Julie and Julia
Photo: Courtesy of Columbia Pictures
According to analysts at the Department of Stating the Obvious, to declare that Meryl Streep is a magnificent actress is a type 1 offense, roughly comparable to "Wow, chocolate sure is tasty." And still, we can't resist paying tribute to the latest turn by Her Streepness, as Julia Child in the new biopic Julie & Julia. Directed by Nora Ephron, the film cuts back and forth between 2002 New York City (where writer Julie Powell, played by Amy Adams, prepares all 524 recipes in Mastering the Art of French Cooking in 365 days—and lives to blog about it) and 1950s France, where Child is studying at Le Cordon Bleu and working doggedly on that landmark first book. Streep's performance is a little symphony of perfectly blended gestures and tones, capturing the lumbering dignity of Child's carriage and that wondrous trilling voice—like an accordion imitating a flute.

But the film's most gratifying element is its glimpses inside the great chef's long, passionate marriage to diplomat Paul Child (the drolly endearing Stanley Tucci).
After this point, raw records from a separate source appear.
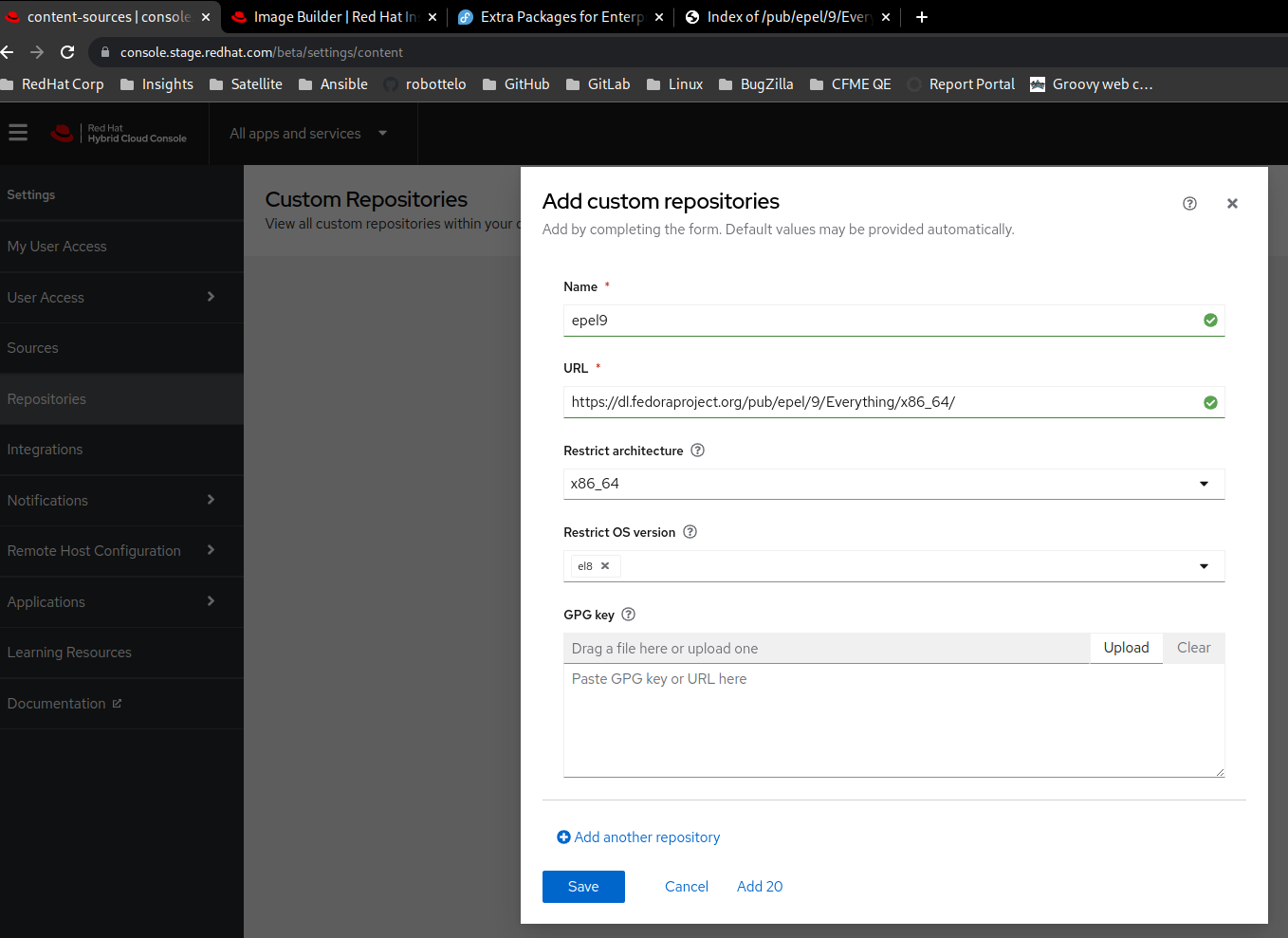Remove the el8 chip with its x
Viewport: 1288px width, 938px height.
[x=605, y=566]
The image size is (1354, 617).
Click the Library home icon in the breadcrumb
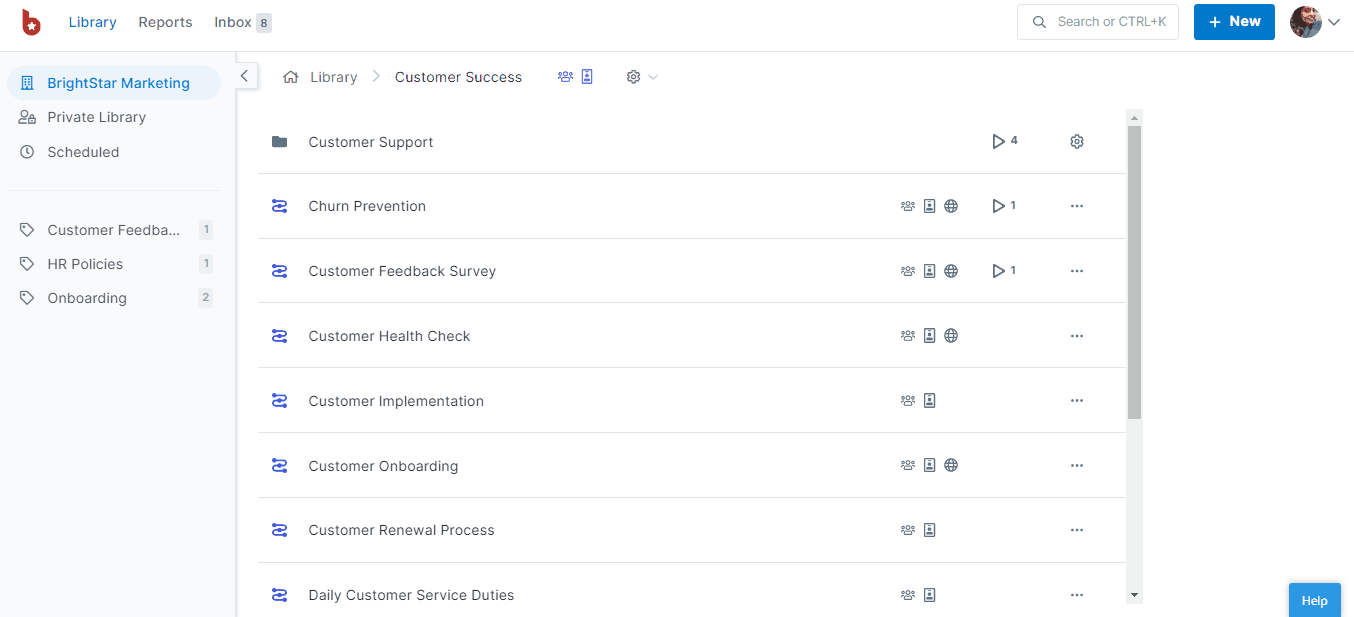(x=290, y=76)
We might see the movie's heroine as the brilliant, slightly dotty aunt we never had, but Tucci's Paul gazes at his wife as if she were Venus herself—and Streep, needless to say, earns that gaze. Mrs. Child delivered French haute cuisine to the average American kitchen and inspired generations of food lovers worldwide, but perhaps only Meryl Streep could give us Julia Child, sexpot.


Babette's Feast DVD
In a remote Danish fishing village, a no-nonsense stranger arrives on the doorstep of two lonely sisters and starts changing their lives—especially with the mouthwatering dinner extravaganza that supplies the title of Gabriel Axel's stirring film (based on an Isak Dinesen story).

Like Water for Chocolate
In this voluptuous Mexican fable, everyone believes in magic, specifically the magic of food. The right ingredients make the characters weepy, crazy, or intensely amorous in this sexy tale of thwarted romance and sibling rivalry.

Eat Drink Man Woman DVD
The refrain of this emotionally acute drama from director Ang Lee (whose film,Taking Woodstock, is out August 14, 2009) is provided by the tense but sumptuous Sunday suppers that an aging Chinese master chef lovingly creates for his three restless, conflicted daughters.

Big Night DVD
Food prep accounts for a sizable portion of the scrumptious action in this 1950s-set comedy-drama about a pair of Italian immigrant brothers (Monk's Tony Shalhoub and Julie & Julia's Stanley Tucci) who wage an endearing battle of wills to save their faltering New Jersey restaurant.